» Work to complete: From the listing below, select every line where the word "computer" appears.
++++++++++
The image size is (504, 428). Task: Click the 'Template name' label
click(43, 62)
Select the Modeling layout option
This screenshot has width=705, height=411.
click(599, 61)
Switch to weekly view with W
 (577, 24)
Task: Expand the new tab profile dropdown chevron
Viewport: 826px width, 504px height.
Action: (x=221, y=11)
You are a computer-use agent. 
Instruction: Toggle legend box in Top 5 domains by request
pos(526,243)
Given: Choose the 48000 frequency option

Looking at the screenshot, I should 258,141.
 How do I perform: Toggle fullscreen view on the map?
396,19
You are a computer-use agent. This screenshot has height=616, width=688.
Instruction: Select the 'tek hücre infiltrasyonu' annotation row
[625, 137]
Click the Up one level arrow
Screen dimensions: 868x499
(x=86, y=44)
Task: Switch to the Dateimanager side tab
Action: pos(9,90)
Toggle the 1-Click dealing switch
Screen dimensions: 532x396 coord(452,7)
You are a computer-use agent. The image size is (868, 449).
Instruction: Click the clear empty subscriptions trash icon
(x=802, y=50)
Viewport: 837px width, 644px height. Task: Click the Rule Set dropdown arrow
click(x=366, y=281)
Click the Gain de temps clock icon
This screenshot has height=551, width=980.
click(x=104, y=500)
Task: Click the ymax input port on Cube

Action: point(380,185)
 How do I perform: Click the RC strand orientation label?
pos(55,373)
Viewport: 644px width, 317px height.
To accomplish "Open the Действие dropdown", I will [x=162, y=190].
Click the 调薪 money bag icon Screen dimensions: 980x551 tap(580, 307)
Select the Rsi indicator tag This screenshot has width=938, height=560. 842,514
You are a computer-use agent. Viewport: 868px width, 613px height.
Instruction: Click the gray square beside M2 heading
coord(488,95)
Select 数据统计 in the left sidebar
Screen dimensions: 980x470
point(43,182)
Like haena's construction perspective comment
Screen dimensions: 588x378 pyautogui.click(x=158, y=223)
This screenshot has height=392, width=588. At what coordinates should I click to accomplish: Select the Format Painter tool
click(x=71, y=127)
++++++++++
» Solution to the exercise:
You are a computer-use agent. 
You are a computer-use agent. This screenshot has height=616, width=688.
You are a computer-use agent. The image size is (868, 449).
You are a computer-use agent. Viewport: 868px width, 613px height.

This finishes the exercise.